Monday 24 July 2017

Cancer of payments must be stopped -- Cooney

MARIE CROWE in Mullingar

GAA president Christy Cooney has condemned the culture of payments to managers, telling delegates at yesterday's annual Congress in Mullingar that it is like a cancer running through the organisation.

"It is nurtured and supported by poor or complete abdication of leadership," said Cooney. "And sometimes carefully orchestrated through supporters' clubs or so-called friends of the GAA, people very often with an interest in the realisation of short-term goals only and no interest or understanding of our rules and regulations."

In a strong speech, Cooney also questioned the point of the GAA's voluntary ethos and amateur status in the context of the continuing payments to managers.

He added that a lack of adherence to the GAA's rules must be addressed and that the only solution to the problem was the withdrawal of financial support to counties who break the rules.

"I believe it is necessary now for all of us to take stock in an effort to find out if we can be the organisation we desire to be," said Cooney.

The GAA president said he is hoping to call together the chairpersons, secretaries, treasurers and Central Council delegates of each county board to a discussion forum within the next two months to discuss the issue.

Cooney also raised the possibility of reorganising the provincial boundaries. He said that while the provinces are a "crucial link" in the GAA's coaching and games programme there is a need for the current structure to be reassessed.

"Do we need a more even spread of counties in each province?" he said. "Should we dispense with the ancient geographical borders of the four provinces and seek instead to realign our provinces along more practical lines, in a manner that better suits the Association's needs in the 21st century?"

Cooney, who now enters his last year as president, also addressed the possibility of breaking up the Dublin County Board to better cater for the capital's population.

"Is it realistic for Dublin -- and a quarter of the population -- to be catered for by one single county board? Is it allowing the GAA to get the most out of Dublin, or would an administrative re-examination allow for higher penetration levels when it comes to activity?"

He also confirmed that he will establish a working group to consider the effectiveness of Congress and said that the GAA want to help create 10,000 sustainable jobs by 2013 in the green, waste and energy sectors.

His address also revealed that a new pricing structure will be announced before this summer's championship.

The GAA president is not in favour of the continued inclusion of weaker counties in the National Hurling Leagues. He believes that the current system means a limited number of players receive regular games while those outside of the county side were left without regular matches.

"I am not advocating the cessation of inter-county activity or the disbanding of the inter-county team in such counties.

"Rather, I am suggesting that until such time as a reasonable level of club hurling activity is evident and until such time as there is evidence of proper and meaningful progress on the numbers playing the game in these counties, their inter-county participation should be restricted to the summer championship competition only."

Meanwhile, the controversial winter training ban has been upheld. Laois had proposed a November-only inter-county training ban but 54% of delegates rejected the motion.

After the decision was reached Cooney asked delegates to enforce the rule they had voted in. "Stop codding ourselves," he said.

Recorded information —
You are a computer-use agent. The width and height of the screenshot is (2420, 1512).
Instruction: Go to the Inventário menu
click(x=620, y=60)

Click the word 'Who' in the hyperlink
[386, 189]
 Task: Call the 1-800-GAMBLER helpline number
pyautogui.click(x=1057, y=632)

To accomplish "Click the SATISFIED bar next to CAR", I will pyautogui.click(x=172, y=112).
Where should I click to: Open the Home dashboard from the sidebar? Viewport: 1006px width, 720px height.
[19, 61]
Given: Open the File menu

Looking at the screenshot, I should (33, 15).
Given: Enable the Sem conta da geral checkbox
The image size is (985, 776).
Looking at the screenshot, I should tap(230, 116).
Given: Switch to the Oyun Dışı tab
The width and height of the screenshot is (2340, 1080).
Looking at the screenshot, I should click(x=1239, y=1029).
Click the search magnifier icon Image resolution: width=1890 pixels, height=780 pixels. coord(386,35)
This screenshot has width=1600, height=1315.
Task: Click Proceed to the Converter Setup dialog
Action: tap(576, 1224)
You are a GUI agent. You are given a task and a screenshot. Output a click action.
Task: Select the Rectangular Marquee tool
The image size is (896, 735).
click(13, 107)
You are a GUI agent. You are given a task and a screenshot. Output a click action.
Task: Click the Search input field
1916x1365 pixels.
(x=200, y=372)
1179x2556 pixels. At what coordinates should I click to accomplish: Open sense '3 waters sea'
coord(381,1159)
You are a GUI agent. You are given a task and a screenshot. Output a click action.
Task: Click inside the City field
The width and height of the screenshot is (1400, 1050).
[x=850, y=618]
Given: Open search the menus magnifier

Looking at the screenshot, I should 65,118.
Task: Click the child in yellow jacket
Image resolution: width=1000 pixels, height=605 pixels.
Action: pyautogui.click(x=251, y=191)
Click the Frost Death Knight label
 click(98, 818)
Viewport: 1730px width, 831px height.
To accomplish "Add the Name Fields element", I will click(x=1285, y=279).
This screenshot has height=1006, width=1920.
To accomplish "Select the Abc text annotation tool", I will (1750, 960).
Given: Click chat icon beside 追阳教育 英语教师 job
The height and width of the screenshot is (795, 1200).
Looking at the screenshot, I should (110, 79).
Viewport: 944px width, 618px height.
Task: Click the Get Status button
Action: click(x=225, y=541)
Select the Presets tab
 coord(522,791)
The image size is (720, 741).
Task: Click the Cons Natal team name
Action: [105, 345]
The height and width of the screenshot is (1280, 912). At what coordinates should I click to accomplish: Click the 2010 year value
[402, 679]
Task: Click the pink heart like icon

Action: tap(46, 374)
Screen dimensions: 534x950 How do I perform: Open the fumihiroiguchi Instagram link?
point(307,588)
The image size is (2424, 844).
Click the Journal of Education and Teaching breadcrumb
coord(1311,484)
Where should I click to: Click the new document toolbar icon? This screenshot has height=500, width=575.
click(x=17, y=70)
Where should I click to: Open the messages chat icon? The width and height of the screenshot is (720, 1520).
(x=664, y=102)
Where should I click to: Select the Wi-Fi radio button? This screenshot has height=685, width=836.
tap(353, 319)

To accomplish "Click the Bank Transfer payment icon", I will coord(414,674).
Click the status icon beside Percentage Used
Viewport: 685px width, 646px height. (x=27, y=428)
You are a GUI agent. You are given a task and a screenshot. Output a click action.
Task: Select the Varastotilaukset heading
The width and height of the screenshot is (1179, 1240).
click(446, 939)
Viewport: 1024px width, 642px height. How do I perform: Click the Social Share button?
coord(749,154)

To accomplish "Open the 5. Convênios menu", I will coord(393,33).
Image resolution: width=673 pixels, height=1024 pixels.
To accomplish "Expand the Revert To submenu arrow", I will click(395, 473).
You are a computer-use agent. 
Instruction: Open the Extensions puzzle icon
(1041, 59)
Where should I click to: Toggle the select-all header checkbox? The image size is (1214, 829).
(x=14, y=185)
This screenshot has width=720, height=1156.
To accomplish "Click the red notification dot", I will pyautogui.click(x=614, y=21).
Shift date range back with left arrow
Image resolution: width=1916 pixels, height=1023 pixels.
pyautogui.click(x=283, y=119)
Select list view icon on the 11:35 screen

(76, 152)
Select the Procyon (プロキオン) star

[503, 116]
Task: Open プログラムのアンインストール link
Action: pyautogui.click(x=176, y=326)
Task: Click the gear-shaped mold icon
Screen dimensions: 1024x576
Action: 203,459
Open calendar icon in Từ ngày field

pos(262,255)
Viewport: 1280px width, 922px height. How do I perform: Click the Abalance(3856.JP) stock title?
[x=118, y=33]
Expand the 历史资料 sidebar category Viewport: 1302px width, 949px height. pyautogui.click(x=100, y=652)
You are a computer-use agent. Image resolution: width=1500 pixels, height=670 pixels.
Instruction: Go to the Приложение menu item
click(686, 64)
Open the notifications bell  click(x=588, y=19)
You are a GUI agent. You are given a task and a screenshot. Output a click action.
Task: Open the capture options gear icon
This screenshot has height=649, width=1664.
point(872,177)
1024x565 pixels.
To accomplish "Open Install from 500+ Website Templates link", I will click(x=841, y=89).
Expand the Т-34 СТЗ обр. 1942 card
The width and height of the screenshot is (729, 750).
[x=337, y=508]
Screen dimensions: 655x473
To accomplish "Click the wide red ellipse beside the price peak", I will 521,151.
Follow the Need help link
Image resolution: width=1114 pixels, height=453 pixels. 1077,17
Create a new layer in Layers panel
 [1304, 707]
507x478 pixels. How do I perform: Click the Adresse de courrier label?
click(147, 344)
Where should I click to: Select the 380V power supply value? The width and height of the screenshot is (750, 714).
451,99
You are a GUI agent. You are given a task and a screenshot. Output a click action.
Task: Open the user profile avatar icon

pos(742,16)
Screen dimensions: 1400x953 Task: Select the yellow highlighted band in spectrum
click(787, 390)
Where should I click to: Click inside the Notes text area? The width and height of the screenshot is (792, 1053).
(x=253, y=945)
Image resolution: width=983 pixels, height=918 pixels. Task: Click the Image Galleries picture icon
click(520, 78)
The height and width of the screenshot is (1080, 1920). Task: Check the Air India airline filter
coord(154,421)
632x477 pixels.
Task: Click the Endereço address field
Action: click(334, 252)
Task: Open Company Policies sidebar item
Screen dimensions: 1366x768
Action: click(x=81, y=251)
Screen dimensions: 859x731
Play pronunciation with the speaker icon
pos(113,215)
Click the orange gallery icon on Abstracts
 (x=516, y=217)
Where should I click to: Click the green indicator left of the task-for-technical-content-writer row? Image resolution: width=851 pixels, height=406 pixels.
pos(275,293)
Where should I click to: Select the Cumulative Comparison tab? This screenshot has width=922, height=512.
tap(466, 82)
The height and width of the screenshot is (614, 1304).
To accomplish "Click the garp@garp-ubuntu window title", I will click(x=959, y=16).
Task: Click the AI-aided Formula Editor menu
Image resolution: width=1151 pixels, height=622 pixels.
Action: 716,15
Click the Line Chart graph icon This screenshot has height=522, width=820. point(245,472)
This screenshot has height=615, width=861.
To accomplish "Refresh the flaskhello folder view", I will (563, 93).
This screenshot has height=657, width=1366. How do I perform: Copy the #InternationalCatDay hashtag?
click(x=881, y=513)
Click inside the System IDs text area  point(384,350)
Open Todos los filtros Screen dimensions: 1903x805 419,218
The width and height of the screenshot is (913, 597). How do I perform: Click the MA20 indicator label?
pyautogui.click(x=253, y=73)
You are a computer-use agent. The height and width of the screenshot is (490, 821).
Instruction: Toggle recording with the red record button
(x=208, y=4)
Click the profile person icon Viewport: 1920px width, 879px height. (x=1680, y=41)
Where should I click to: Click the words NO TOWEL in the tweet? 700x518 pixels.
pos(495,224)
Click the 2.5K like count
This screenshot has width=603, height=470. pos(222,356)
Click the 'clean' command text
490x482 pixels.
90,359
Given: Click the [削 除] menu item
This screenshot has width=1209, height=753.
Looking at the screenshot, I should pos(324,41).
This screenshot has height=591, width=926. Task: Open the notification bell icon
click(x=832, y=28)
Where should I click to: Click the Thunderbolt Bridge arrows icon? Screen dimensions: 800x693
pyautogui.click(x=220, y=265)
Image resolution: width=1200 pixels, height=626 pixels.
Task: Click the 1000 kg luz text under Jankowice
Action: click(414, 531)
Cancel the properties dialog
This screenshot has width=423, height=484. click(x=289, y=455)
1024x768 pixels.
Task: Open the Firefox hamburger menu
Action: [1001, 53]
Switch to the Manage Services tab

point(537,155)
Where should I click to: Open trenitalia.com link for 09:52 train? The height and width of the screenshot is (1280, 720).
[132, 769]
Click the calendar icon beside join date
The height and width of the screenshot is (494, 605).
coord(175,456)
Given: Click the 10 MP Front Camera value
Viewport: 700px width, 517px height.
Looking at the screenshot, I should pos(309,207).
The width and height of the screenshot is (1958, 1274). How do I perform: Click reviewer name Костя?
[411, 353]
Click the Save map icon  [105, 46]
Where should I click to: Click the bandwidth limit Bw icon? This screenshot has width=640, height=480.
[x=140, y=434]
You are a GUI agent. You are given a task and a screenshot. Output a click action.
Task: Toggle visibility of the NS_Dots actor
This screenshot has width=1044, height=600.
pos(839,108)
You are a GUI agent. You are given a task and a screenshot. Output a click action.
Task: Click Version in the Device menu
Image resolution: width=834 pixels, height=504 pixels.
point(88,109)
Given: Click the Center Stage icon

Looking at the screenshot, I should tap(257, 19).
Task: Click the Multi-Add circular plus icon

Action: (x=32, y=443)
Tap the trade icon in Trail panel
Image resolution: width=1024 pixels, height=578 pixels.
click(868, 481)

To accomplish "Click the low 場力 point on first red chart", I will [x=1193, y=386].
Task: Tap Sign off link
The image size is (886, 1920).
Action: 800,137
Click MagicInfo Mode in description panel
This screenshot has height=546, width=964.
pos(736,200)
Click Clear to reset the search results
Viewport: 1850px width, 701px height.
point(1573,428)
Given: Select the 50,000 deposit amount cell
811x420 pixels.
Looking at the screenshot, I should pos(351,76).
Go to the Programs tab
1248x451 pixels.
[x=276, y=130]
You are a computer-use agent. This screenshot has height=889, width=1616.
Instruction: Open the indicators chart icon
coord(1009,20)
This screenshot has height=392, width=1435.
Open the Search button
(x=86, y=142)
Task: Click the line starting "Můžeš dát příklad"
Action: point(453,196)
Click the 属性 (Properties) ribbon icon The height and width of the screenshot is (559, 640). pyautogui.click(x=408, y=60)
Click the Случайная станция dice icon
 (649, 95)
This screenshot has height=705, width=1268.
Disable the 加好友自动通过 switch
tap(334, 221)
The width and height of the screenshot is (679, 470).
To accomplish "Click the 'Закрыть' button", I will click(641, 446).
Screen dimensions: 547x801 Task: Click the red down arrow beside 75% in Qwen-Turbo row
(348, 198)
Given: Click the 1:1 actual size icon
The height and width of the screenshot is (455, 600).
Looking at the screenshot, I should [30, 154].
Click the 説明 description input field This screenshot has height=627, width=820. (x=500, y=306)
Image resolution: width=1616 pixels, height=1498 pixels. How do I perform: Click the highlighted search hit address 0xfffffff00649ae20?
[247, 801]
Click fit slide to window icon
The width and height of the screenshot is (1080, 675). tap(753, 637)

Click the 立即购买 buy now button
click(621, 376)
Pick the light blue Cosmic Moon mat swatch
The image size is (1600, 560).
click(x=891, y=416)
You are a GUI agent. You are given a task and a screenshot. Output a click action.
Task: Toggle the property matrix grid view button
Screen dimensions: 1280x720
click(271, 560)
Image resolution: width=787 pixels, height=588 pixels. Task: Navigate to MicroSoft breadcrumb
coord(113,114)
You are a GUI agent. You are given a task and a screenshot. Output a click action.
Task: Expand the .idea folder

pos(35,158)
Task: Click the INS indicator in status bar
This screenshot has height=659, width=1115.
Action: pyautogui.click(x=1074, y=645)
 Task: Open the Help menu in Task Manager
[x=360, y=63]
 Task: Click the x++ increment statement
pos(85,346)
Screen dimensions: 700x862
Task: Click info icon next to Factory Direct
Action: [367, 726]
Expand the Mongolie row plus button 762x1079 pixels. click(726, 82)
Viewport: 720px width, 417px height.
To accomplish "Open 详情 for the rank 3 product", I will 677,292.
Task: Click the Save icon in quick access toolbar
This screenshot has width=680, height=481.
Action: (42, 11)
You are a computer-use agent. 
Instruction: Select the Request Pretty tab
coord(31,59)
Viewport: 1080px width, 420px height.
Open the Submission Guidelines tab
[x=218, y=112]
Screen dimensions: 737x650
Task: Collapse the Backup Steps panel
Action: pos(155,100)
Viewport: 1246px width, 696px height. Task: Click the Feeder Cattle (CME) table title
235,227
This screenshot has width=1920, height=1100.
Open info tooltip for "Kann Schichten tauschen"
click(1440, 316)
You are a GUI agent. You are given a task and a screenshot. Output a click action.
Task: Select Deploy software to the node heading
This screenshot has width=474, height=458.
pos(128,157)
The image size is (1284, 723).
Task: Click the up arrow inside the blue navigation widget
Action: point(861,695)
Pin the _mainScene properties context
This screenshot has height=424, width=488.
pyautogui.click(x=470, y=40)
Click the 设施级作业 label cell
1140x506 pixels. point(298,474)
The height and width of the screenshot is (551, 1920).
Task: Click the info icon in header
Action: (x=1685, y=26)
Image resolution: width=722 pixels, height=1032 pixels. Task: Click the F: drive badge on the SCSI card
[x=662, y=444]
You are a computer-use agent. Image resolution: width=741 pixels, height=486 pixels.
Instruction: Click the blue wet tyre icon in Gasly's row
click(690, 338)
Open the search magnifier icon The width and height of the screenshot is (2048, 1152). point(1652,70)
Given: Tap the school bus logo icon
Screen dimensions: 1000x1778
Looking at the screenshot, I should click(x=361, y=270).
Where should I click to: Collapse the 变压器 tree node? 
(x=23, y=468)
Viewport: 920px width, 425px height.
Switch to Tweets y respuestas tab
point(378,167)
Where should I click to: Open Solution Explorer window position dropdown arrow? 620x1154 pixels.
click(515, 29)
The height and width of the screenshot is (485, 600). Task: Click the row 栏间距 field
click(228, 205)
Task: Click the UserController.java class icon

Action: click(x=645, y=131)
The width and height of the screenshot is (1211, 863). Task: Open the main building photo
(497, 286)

What needs to be done —
Reproduce the stretch of the GAA Congress article from "His address also" through "in such counties.".

Result —
His address also revealed that a new pricing structure will be announced before this summer's championship.

The GAA president is not in favour of the continued inclusion of weaker counties in the National Hurling Leagues. He believes that the current system means a limited number of players receive regular games while those outside of the county side were left without regular matches.

"I am not advocating the cessation of inter-county activity or the disbanding of the inter-county team in such counties.